Im vorliegenden Falle bestand weder ein zeitlicher noch ein sachlicher Zusammenhang zwischen der früheren Tätigkeit des Klägers als Polizeimeister im Bundesgrenzschutz und seiner Beförderung in das letzte Amt als Obersekretär im Justizvollzugsdienst. Zwischen dem Ausscheiden aus dem Bundesgrenzschutz und der Beförderung lagen mehr als zwei Jahre.

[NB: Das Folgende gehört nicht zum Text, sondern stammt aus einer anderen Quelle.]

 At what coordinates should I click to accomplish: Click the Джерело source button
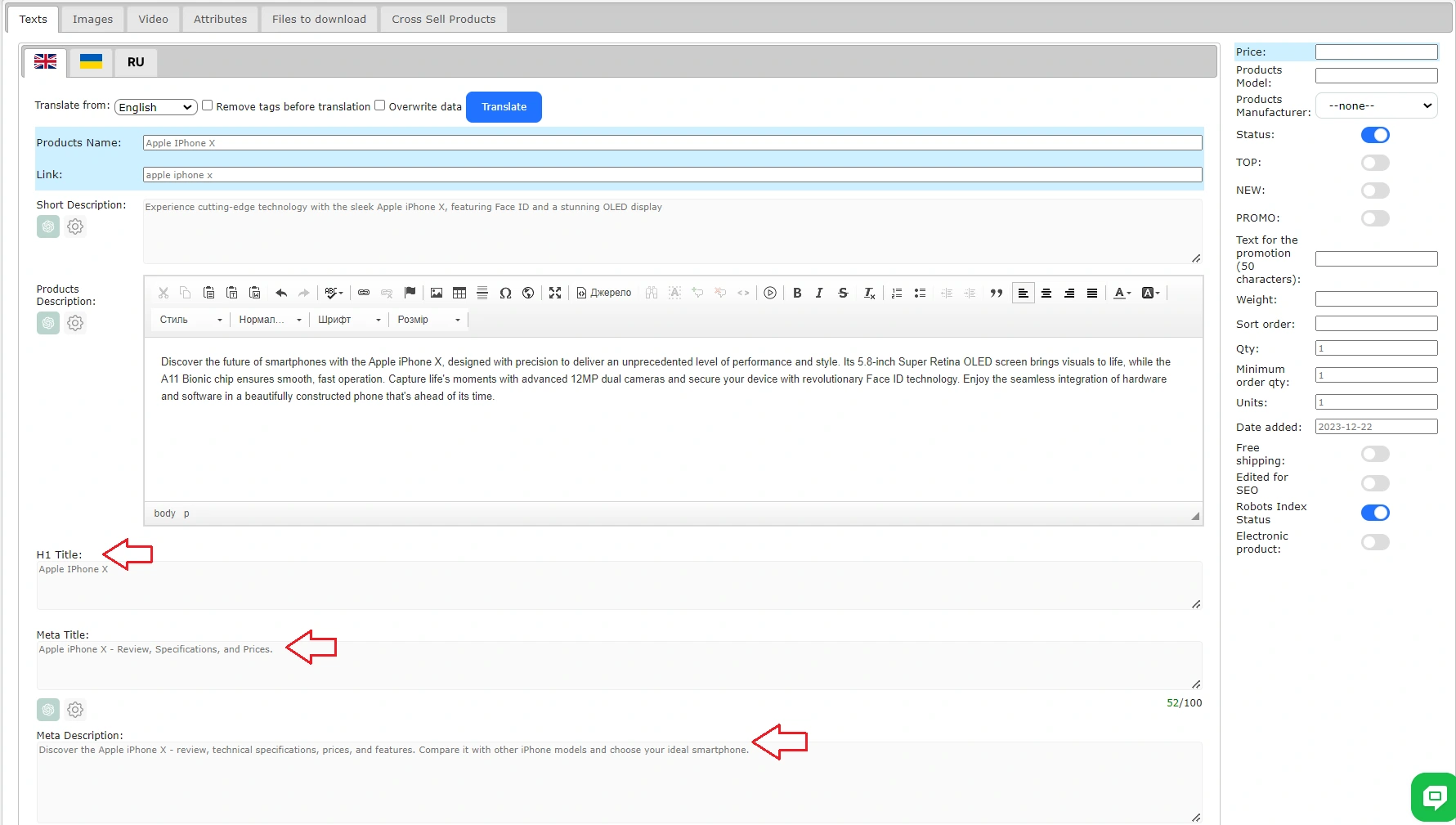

Sachlich stellt sich die Beförderung nicht als Anknüpfung an das im Bundesgrenzschutz früher erreichte Amt dar, sondern baut auf der Einstellung in die Laufbahn des mittleren Justizvollzugsdienstes und dem Durchlaufen der vorhergehenden Ämter dieser Laufbahn auf.

15

Eine Berücksichtigung des früheren Amtes als Polizeimeister im Bundesgrenzschutz nach § 5 Abs. 5 BeamtVG kommt schon deshalb nicht in Betracht, weil diese Vorschrift voraussetzt, daß die früheren höheren Dienstbezüge an sich ruhegehaltfähig waren, also bei Verbleib des Beamten in dem früheren Amt zu einem Anspruch auf entsprechendes Ruhegehalt hätten führen können (vgl.Beschluß vom 25. Juli 1979 - BVerwG 6 B 63.78 - <Buchholz 232.5 § 5 Nr. 1 = ZBR 1980, 64>). Nach dem festgestellten Sachverhalt hat der Kläger das frühere Amt aber im Beamtenverhältnis auf Widerruf wahrgenommen (vgl. dazu die Übergangsvorschrift des § 13 Abs. 1 des Bundespolizeibeamtengesetzes in der Fassung des Gesetzes über die Personalstruktur des Bundesgrenzschutzes vom 3. Juni 1976 <BGBl I S.1357, mit späteren Änderungen>). Aus diesem Beamtenverhältnis konnte kein Anspruch auf Ruhegehalt erwachsen, sondern vielmehr der - vom Kläger auch in Anspruch genommene - Anspruch auf Berufsförderung nach §§ 10 ff. des Bundespolizeibeamtengesetzes in der insoweit noch anzuwendenden, vor dem 1. Juli 1976 geltenden Fassung der Bekanntmachung vom 12. Februar 1972 <BGBl I S. 166, mit späteren Änderungen>).

16

Die Kostenentscheidung folgt aus § 154 Abs. 1 und 2 VwGO.

Streitwertbeschluss:

Der Wert des Streitgegenstandes wird für das Revisionsverfahren auf 5 200 DM festgesetzt. Hierbei hat der Senat gemäß § 13 Abs. 1 Satz 1 GKG und seiner ständigen Praxis in Streitsachen, mit denen eine Verbesserung der beamten- bzw. versorgungsrechtlichen Rechtsstellung geltend gemacht wird, pauschalierend den zweifachen Jahresbetrag der Differenz zwischen je 75 v.H. des höheren und des niedrigeren Endgrundgehaltes als Anhaltspunkt für die Bedeutung der Sache zugrunde gelegt.